Why we built pay-per-view into Streamr

A pastor from Texas messaged us in November. He'd been streaming Sunday services on Streamr for three weeks, watching his congregation grow online, and then asked a question we weren't quite ready for: 'Can I charge for special events?' He wanted to host a weekend conference. Not every stream. Just the big ones. That message landed on a Tuesday, and by Friday we'd shipped pay-per-view.

The problem nobody was solving for faith creators

Christian creators have been locked out of YouTube monetisation for years. Not because their content breaks rules, but because advertiser-friendly content is a narrow lane, and faith doesn't always fit. TikTok? Worse. Twitch?
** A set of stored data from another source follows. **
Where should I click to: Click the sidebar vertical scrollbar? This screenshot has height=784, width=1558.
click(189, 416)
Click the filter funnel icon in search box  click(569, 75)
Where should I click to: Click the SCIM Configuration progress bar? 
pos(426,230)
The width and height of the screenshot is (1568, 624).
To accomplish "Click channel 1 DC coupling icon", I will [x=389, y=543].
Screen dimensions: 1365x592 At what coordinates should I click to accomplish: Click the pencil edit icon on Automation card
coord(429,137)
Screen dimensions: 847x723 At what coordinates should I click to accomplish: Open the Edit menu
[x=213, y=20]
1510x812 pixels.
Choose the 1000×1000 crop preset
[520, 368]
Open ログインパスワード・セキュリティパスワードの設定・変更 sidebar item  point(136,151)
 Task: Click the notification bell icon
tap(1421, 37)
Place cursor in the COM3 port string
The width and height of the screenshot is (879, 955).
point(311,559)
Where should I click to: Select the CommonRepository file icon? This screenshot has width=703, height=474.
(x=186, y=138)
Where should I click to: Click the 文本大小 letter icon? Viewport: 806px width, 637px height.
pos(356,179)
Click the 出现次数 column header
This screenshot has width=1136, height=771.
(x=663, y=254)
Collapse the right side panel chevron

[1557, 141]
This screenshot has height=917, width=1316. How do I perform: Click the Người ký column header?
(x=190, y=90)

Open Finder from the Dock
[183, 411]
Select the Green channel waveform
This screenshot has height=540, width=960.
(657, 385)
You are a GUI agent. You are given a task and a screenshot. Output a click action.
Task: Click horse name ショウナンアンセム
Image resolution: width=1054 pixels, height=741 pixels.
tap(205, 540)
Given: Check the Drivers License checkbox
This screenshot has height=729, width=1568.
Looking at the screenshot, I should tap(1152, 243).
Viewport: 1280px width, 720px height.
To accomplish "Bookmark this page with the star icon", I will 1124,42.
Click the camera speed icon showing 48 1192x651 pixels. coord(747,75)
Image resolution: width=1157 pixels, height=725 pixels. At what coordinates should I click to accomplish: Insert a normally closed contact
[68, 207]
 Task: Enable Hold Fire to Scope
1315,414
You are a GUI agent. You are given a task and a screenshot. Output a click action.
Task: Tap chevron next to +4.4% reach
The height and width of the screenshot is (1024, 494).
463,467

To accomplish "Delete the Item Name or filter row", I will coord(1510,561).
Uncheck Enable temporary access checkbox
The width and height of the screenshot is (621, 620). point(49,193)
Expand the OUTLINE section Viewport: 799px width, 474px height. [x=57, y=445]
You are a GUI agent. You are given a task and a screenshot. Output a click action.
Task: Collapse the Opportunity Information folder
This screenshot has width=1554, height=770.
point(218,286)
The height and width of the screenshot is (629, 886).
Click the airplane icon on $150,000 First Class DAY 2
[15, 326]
Built for gaming and music, not for a pastor running a mid-week Bible study or a Christian musician doing a concert.

What they needed was a way to make income from their work without compromising their audience or their values. Tipping through Seedr got us partway there, but tipping is voluntary, and it doesn't scale for planned, ticketed events.

The Texas pastor's conference was the flashpoint. A one-off event with real costs. Venue, speakers, production. He needed a way to ask viewers to pay, not ask them to give. That's not greed. That's how events work in the real world.

What pay-per-view actually does in Streamr

Here's what happens when a Creator Pro subscriber sets up a pay-per-view event. They go live on Streamr. The viewer sees the stream locked behind a purchase screen. They pay the price the creator set. The transaction clears through Seedr, and they get access to the live broadcast.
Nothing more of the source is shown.